I know that there are combinatorial proofs that show $C_n={2n\choose n}-{2n\choose{n-1}}$, but I want a specific proof that shows $(n+1)C_n={2n\choose n}$. Below is my attempt.

Write $[k]=\{1,2,\ldots,k\}$. Furthermore, $\binom{X}{k}$ is the set of all subsets of cardinality $k$ of a given set $X$.

Let there be $2n$ people, named, $1$, $2$, $\ldots$, $2n$. The $2n$ people are seated around a round table in the counterclockwise order.
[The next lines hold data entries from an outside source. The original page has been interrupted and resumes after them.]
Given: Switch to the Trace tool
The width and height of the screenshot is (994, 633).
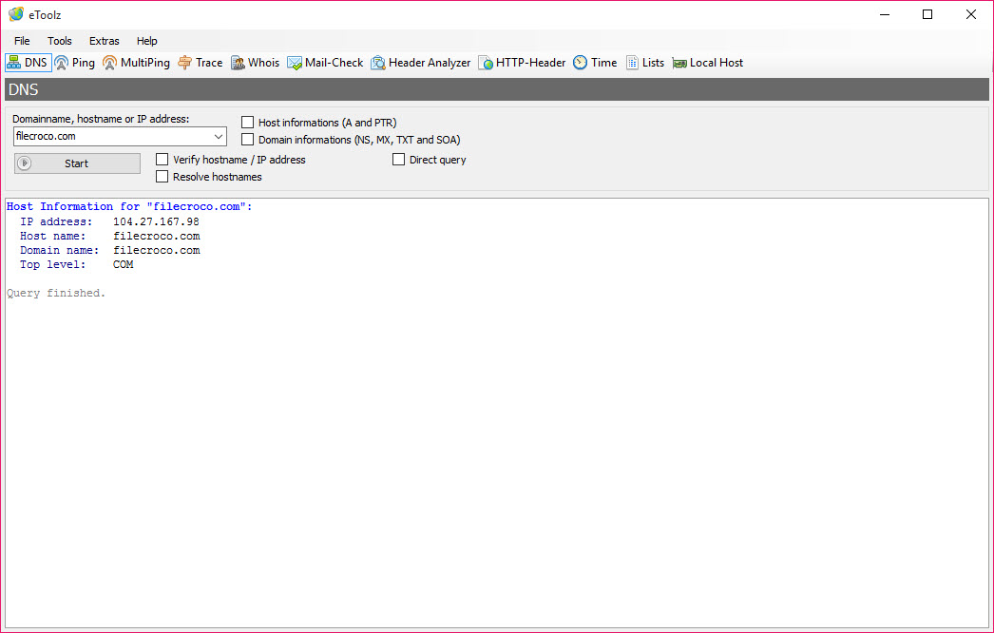Looking at the screenshot, I should click(x=200, y=63).

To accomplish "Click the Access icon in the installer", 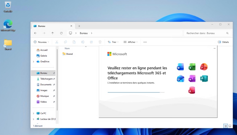I will point(192,90).
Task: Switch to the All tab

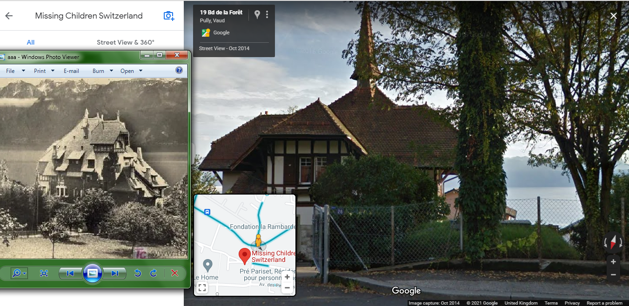Action: 31,42
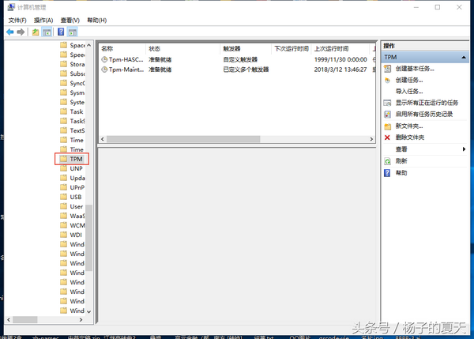474x339 pixels.
Task: Expand the 查看 submenu arrow
Action: (x=464, y=149)
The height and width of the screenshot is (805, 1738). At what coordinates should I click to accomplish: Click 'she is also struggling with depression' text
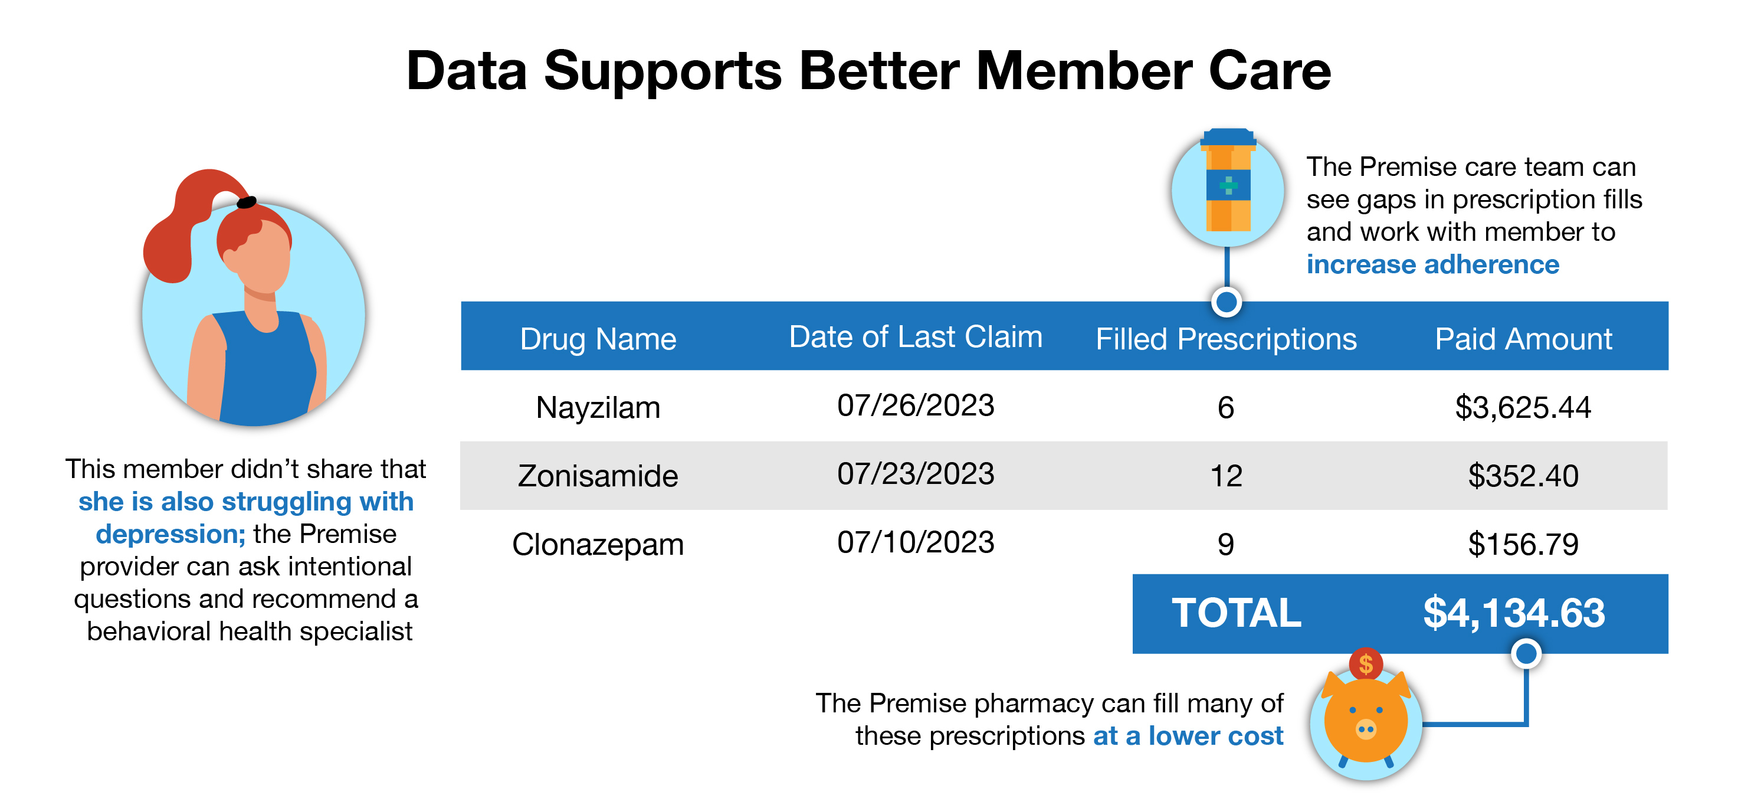tap(246, 518)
Let $\mathcal{P}$ denote the set of all pairings $$\big\{\{x_1,y_1\},\{x_2,y_2\},\ldots,\{x_n,y_n\}\big\}$$ of $[2n]$ in such a way that, when $x_i$ shakes hand with $y_i$ simultaneously for every $i\in[n]$, there are no crossing arms. Wlog, we assume that $x_i<y_i$ for each $i\in[n]$ and that $x_1<x_2<\ldots<x_n$.

Define $f:[n+1]\times\mathcal{P}\to\binom{[2n]}{n}$ as follows: $$f\Big(k,\big\{\{x_1,y_1\},\{x_2,y_2\},\ldots,\{x_n,y_n\}\big\}\Big)=\{y_1,y_2,\ldots,y_{k-1},x_k,x_{k+1},\ldots,x_n\}$$ for each $k\in[n+1]$ and $\big\{\{x_1,y_1\},\{x_2,y_2\},\ldots,\{x_n,y_n\}\big\}\in\mathcal{P}$. Well, this is where my idea fails. I was hoping that $f$ will be a bijection, but it isn't even injective.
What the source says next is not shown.